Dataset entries

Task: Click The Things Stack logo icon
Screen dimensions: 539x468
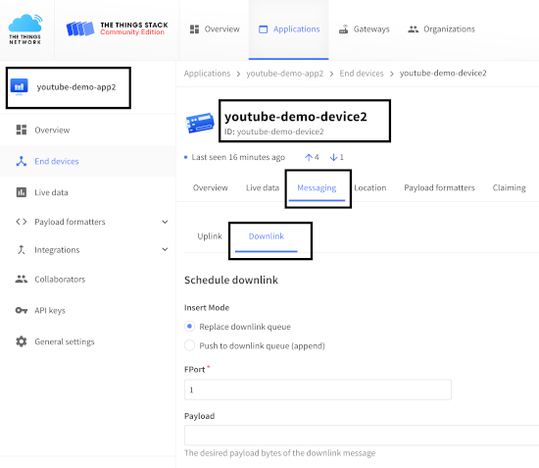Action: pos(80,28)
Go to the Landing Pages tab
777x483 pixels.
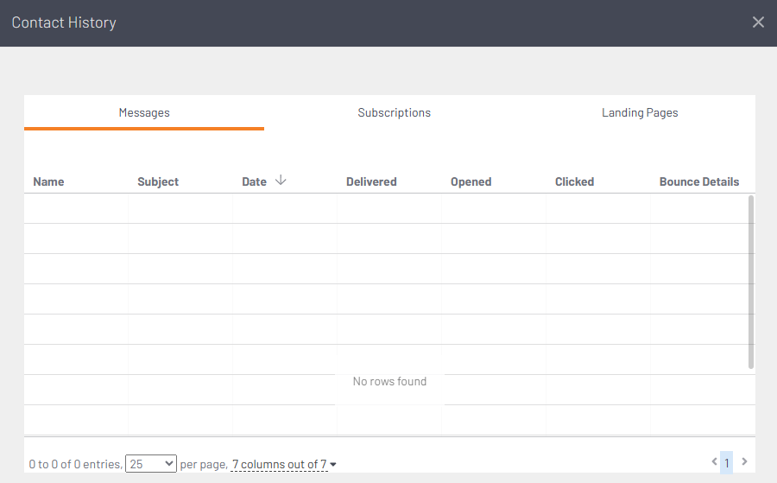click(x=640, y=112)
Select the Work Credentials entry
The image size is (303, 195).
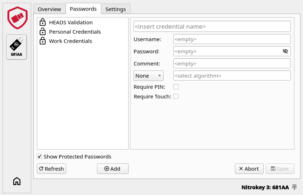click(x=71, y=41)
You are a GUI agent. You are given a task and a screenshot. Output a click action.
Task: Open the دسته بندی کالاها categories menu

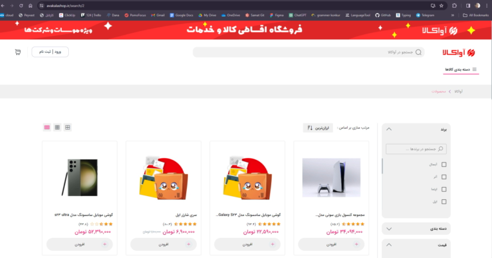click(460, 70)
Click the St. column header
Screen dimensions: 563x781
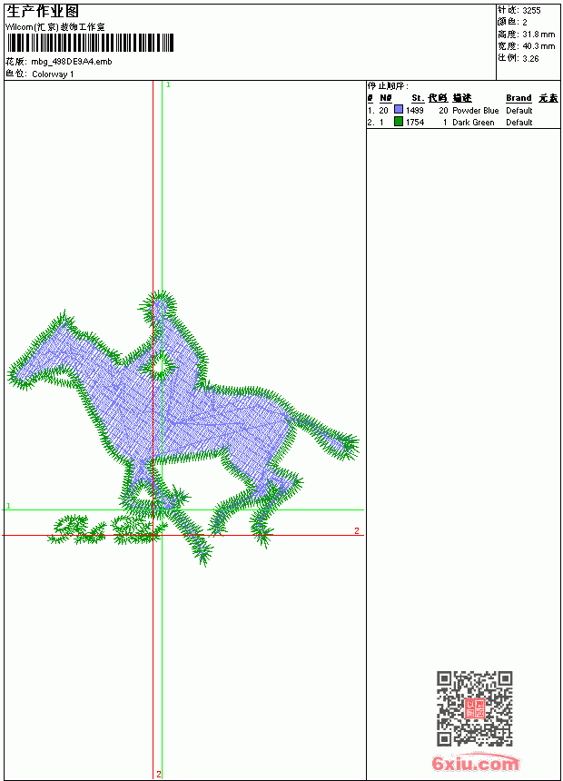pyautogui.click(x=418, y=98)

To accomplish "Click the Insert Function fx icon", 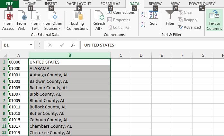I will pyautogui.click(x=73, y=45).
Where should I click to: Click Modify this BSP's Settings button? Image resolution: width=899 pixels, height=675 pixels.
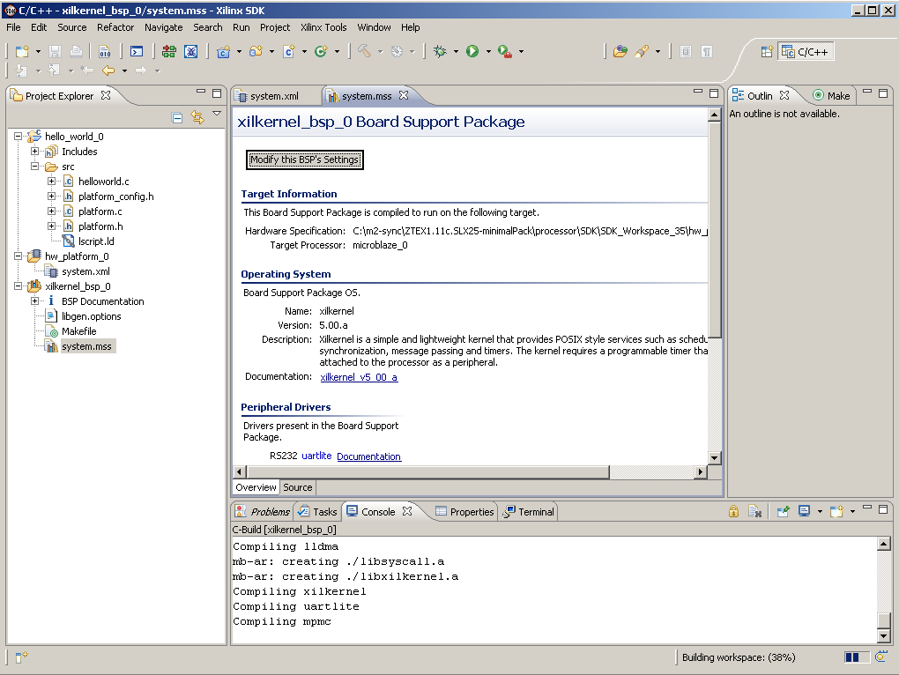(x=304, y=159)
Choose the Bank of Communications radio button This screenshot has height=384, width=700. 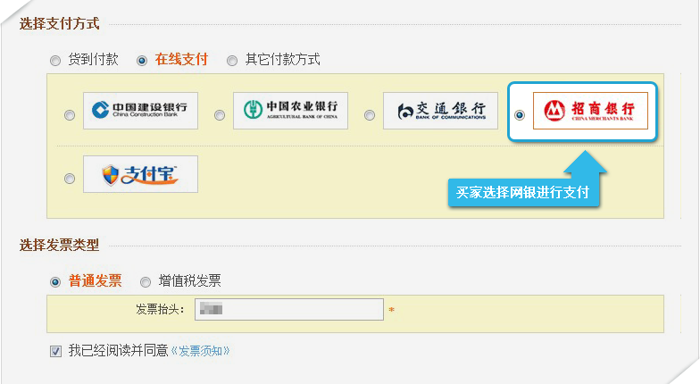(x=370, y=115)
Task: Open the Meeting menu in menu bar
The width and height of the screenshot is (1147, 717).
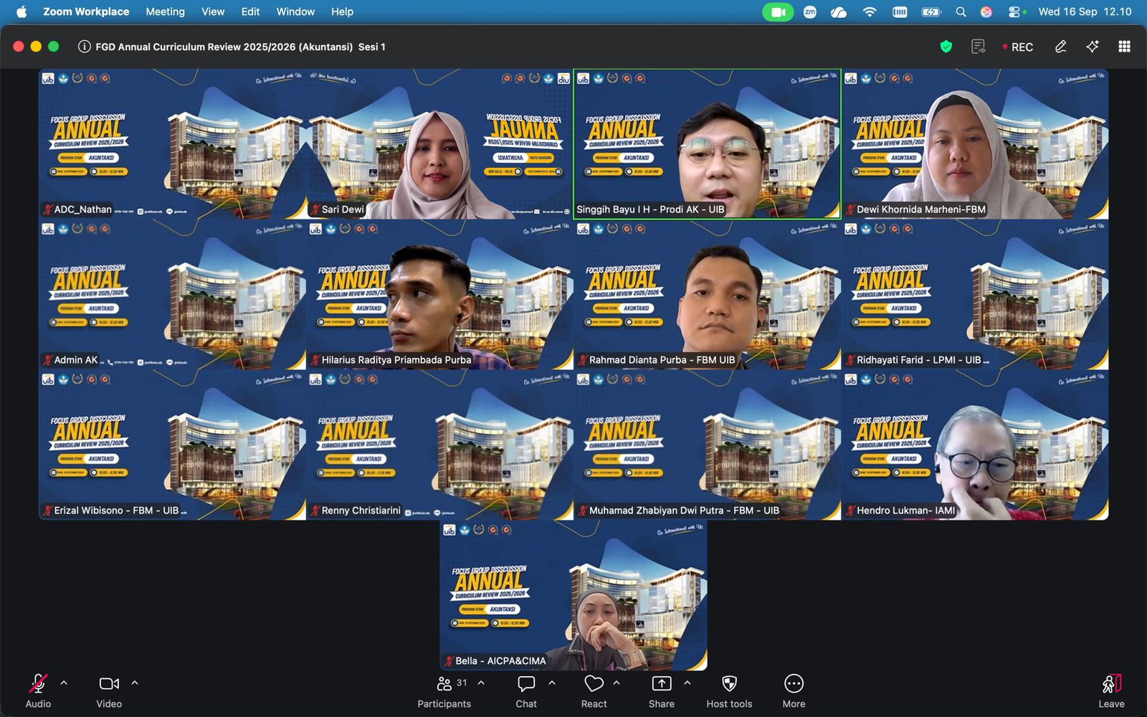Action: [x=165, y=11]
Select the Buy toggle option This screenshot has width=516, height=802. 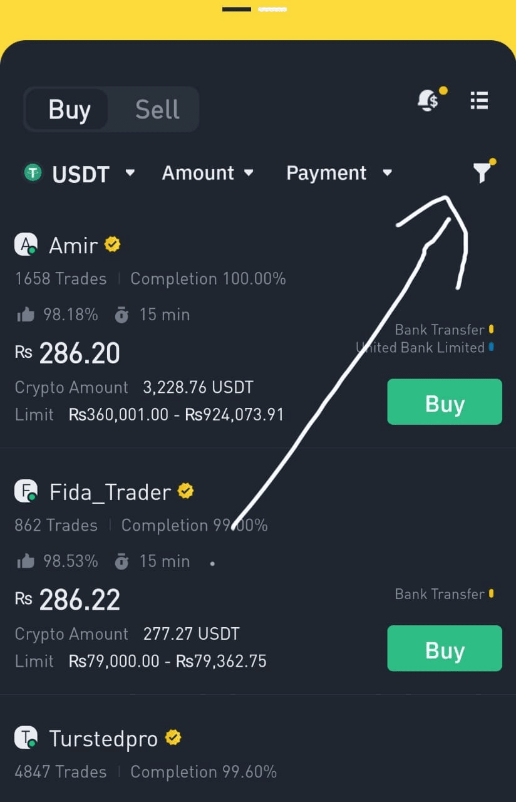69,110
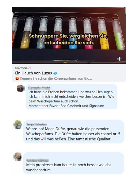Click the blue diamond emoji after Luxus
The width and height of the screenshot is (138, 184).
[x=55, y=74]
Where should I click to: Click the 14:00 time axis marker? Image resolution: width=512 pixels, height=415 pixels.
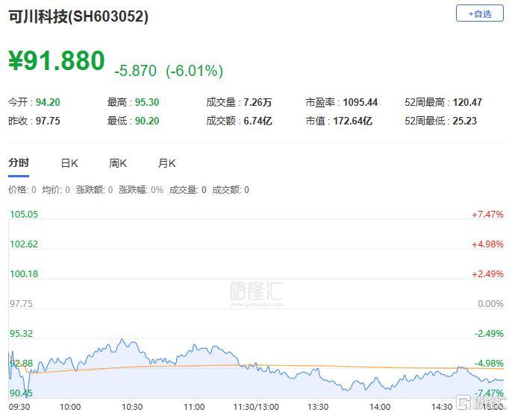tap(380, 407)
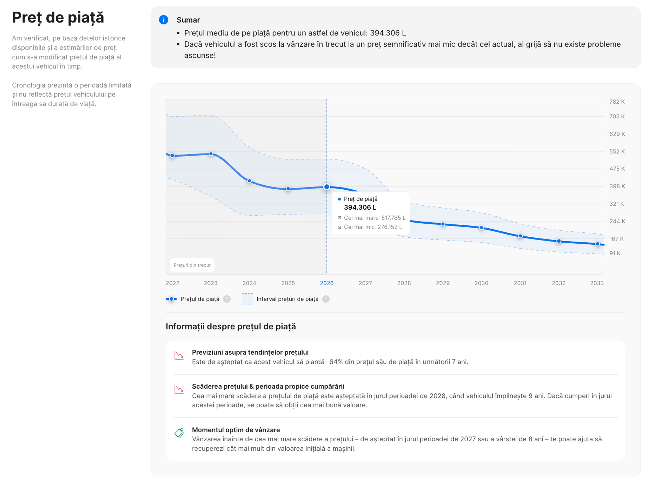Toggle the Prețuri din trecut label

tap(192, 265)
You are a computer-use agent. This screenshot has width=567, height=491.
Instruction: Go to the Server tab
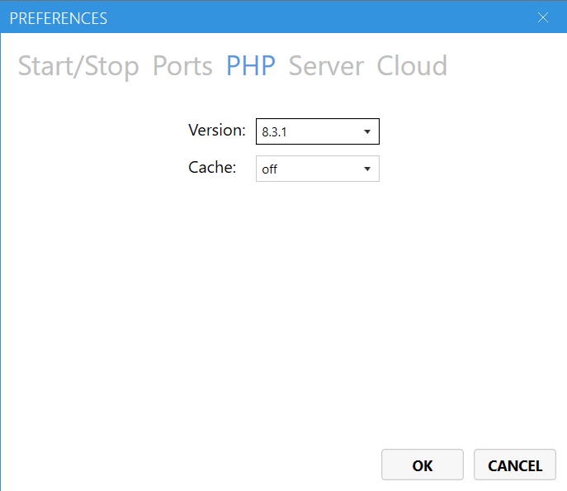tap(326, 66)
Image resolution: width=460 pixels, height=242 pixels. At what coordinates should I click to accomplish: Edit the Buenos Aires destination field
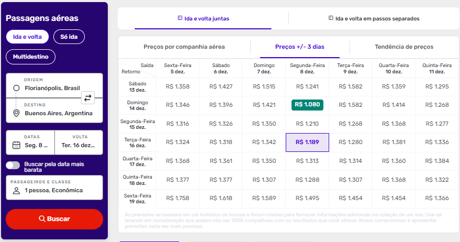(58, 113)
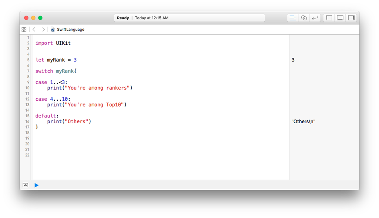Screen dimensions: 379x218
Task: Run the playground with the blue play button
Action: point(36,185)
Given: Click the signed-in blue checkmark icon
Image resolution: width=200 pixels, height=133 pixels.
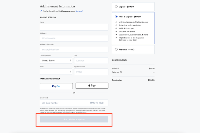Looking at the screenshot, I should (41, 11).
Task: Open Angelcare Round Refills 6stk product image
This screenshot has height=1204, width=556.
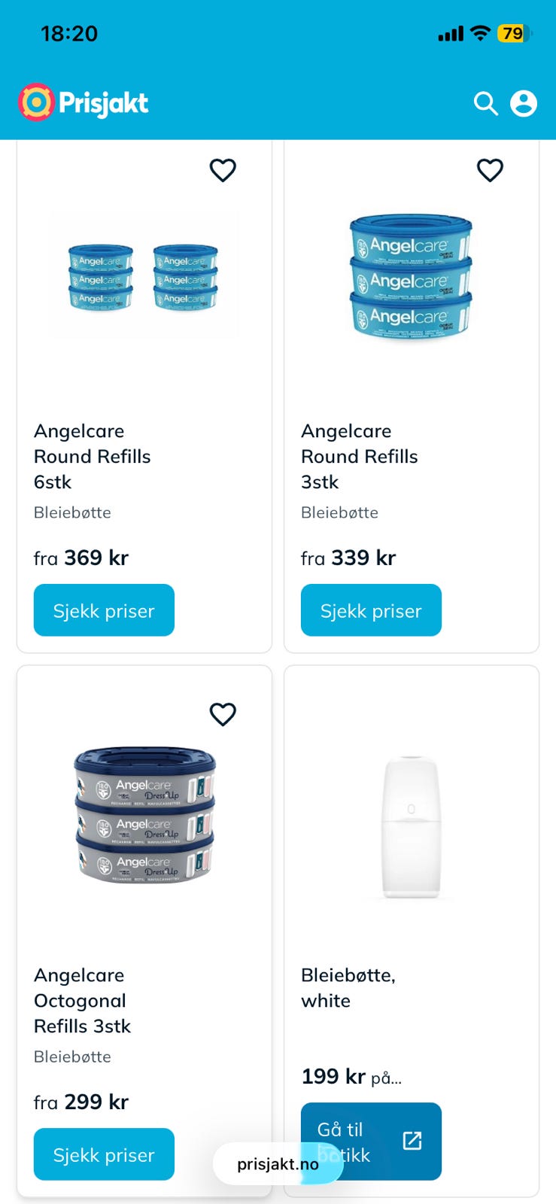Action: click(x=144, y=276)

Description of the task
Scan the entries and show every line in which the word "agent" is found.

Solution to this task
You are a GUI agent. You are given a task and a screenshot. Output a click action.
You are a computer-use agent. This screenshot has width=567, height=491.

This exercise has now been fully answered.